- _Selected excerpt_
* * * *
Caring For the Dying: How Can We Help You?

Community survey: How can we help you?

For over 26 years, Hospice of Waterloo Region has been a community outreach hospice focused on working with community volunteers to support those who are dying and experiencing loss.  

Our success in launching a 3-year Advance Care Planning Project in 2015 reinforced the value of working with the community to raise awareness, educate and build capacity so that we, as a community, support our family, friends, neighbours and colleagues with death, dying and grief. However, for a number of reasons we remain a death denying culture. As an organization, our greatest challenge is to find ways to engage community in conversation so that we can build that  knowledge and capacity to support each other.    

We are developing a new initiative and encourage you to read our blog “Caring for the Dying – the 95 per cent rule” as we seek public’s feedback through a short survey (link below). It seems that WE, as a community, struggle to know what to say or what to do to help someone who is dying or grieving  a death. 

HWR is seeking your feedback on the kind of information that would help YOU better support someone. Please help us by completing this short survey by Nov. 20, 2020

Caring For The Dying — The 95% Rule

A personal message from Sheli O’Connor, the Director of Community Engagement and Partnerships.
* * * *
- _Data under study_
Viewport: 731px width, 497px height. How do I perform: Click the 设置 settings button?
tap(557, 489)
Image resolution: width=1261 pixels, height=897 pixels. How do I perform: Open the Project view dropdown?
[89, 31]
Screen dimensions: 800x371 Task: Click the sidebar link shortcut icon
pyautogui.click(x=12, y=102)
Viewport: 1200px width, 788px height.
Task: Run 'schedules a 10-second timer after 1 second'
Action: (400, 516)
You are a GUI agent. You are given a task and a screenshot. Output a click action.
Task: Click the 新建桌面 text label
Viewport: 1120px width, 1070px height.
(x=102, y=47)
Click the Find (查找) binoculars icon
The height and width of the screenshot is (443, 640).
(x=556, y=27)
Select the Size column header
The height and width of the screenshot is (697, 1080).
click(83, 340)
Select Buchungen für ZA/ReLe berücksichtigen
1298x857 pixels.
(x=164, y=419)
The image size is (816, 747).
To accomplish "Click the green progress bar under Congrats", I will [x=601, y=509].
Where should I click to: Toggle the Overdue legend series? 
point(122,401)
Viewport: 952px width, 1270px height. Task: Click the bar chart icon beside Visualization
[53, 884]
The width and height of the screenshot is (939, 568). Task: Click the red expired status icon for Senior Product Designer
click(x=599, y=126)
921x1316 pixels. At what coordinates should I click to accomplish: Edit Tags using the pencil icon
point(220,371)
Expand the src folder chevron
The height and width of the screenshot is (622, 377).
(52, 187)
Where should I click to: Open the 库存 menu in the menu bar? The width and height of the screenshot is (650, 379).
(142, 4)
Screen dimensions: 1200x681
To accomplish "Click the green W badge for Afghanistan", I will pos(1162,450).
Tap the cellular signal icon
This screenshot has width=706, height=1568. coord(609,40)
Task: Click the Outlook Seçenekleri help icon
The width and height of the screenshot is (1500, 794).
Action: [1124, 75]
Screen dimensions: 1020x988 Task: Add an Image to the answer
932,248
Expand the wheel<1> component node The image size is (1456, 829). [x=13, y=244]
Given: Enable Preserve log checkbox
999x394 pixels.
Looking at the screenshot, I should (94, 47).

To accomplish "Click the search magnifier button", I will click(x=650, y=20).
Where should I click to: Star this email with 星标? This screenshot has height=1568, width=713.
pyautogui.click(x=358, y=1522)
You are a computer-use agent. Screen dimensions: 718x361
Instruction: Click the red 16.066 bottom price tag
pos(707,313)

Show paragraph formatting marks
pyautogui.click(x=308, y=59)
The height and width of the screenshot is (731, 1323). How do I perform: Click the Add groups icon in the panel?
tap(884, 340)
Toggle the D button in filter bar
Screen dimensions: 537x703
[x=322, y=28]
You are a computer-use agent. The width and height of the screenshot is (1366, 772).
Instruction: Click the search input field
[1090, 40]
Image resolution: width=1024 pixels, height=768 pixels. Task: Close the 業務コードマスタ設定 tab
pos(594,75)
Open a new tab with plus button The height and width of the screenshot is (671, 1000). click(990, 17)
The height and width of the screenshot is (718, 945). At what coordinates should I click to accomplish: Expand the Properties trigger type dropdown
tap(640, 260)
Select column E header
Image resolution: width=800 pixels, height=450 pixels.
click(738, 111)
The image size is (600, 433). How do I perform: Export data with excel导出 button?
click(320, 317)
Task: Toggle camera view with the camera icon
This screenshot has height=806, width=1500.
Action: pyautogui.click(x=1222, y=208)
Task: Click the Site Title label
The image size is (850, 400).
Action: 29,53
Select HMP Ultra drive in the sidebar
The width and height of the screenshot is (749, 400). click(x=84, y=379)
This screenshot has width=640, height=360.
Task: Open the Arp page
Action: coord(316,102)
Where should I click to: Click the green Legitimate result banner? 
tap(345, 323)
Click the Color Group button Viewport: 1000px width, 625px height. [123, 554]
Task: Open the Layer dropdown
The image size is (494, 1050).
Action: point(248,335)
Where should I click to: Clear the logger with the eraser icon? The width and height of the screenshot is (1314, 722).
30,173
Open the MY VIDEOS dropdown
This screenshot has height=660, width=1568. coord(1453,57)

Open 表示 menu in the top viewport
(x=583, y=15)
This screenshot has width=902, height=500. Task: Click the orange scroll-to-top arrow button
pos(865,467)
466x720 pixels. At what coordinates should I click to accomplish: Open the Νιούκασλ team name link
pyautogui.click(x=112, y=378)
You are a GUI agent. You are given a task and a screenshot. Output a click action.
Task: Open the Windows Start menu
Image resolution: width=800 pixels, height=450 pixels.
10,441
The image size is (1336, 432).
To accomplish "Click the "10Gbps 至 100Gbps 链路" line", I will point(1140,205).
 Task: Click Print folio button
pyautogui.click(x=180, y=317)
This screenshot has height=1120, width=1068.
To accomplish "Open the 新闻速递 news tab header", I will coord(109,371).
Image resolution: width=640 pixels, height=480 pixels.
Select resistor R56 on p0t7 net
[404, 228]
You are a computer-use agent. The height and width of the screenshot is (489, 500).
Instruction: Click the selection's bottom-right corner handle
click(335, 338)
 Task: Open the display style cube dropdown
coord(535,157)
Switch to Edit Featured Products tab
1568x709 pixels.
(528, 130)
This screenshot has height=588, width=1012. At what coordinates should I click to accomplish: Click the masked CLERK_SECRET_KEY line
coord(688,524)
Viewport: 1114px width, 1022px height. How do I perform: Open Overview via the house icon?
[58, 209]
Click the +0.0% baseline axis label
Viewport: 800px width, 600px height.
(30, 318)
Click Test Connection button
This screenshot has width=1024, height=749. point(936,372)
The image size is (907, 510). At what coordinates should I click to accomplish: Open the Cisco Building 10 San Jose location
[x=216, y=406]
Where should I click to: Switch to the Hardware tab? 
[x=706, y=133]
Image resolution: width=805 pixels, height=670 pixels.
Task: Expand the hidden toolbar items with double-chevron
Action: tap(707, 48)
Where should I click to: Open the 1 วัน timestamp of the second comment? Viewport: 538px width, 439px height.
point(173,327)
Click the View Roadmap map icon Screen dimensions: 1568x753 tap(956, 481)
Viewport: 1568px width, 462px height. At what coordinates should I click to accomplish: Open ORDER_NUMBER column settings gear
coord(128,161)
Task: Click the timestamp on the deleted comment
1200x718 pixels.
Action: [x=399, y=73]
* * * *
The hospice survey page above says working with the community served several aims. List every one of those aims it names.

Raise awareness, educate, and build capacity.